EXERCISE GOAL> Where a line below holds the string "computer", copy that line.

SOURCE MATERIAL>
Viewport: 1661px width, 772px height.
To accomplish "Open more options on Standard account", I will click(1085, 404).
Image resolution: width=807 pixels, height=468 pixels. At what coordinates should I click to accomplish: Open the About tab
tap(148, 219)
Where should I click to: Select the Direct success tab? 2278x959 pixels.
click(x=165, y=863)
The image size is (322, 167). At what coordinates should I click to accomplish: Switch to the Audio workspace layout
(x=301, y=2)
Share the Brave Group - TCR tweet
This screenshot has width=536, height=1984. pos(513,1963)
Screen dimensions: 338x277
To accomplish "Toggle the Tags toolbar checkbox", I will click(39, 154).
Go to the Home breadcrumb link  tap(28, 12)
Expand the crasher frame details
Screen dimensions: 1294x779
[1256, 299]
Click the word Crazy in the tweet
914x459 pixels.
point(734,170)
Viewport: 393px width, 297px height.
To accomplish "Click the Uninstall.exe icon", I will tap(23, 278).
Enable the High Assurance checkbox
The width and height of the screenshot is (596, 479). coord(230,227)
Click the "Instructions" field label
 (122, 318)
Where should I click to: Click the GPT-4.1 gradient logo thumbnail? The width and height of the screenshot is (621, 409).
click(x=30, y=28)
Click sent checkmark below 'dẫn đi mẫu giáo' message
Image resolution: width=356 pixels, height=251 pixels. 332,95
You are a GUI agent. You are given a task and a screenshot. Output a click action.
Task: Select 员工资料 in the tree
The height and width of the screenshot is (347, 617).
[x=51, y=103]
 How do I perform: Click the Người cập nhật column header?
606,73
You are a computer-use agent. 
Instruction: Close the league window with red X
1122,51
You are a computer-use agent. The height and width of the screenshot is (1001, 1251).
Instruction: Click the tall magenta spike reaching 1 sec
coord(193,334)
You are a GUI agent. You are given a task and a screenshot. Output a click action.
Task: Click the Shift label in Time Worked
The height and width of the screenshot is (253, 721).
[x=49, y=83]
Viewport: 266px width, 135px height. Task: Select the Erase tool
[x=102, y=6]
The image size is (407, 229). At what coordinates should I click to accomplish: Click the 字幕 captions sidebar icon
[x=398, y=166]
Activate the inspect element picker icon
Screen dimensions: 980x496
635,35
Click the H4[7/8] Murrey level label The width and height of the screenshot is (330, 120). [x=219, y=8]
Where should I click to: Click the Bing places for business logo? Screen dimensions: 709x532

EXERCISE RESULT>
You are a computer-use agent. 
You are a computer-use agent. The height and width of the screenshot is (1001, 1251).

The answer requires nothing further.